NTI mengugkapkan Korut memiliki satu kapal selam rudal balistik. Korut juga tampaknya telah mulai membangun kapal selam kelas 3.000 ton yang dapat membawa tiga atau empat rudal balistik, lapor surat kabar Korea Selatan Chosun Ilbo pada bulan April, mengutip seorang pejabat militer Korea Selatan.

Korut memiliki ratusan rudal balistik nuklir darat yang dikerahkan di sekitar wilayahnya, termasuk rudal balistik antarbenua (ICBM) yang dapat menyerang wilayah AS. Pada 2016, Korut meluncurkan rudal balistik dari kapal selam di lepas pantai timur yang terbang sekitar 500 kilometer, menurut kementerian pertahanan Korea Selatan.

Kim telah menahan diri dari pengujian ICBM sejak 2017 karena berlangsungnya pembicaraan perlucutan senjata nuklir dengan Presiden AS Donald Trump.
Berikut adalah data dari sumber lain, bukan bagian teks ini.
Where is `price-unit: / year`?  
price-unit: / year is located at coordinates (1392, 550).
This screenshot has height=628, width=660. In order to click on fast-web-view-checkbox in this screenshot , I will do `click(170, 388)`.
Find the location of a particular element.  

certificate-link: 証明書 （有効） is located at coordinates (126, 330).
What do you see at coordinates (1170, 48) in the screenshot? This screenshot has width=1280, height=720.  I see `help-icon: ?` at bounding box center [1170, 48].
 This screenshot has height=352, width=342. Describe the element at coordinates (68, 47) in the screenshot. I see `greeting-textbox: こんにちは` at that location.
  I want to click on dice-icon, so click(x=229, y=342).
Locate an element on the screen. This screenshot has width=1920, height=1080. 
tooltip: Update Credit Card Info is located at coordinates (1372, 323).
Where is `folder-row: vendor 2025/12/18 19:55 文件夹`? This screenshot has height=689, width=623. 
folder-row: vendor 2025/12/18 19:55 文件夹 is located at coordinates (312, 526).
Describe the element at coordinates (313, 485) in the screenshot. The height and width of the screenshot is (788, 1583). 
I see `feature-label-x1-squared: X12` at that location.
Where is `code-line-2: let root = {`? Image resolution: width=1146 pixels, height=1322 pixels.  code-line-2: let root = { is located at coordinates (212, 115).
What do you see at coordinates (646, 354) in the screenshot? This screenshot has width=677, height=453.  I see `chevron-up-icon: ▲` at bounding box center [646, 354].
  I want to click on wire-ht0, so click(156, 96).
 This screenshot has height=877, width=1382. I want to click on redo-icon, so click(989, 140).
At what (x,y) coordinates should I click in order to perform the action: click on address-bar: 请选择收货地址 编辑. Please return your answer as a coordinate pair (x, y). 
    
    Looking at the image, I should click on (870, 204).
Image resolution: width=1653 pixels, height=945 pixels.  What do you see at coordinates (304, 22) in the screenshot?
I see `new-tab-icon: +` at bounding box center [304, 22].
Setelah KTT pada bulan Februari antara keduanya di Hanoi gagal menemui tanpa kesepakatan, Kim dan Trump mengadakan pertemuan bersejarah Juni di perbatasan antara kedua Korea, dan sepakat untuk memulai kembali pembicaraan tingkat kerja.

Pekan lalu, Korea Utara memperingatkan bahwa latihan militer AS-Korea Selatan yang akan datang dapat membahayakan pembicaraan baru, dengan mengatakan bahwa Trump berjanji untuk menunda latihan militer tersebut.

Kim telah meminta diakhirinya sanksi yang menekan ekonominya dan mengancam akan mengambil langkah baru jika pemerintahan Trump tidak mengubah arah dengan pandangannya bahwa pemimpin Korut harus terlebih dahulu melucuti senjata sebelum menerima pencabutan sanksi.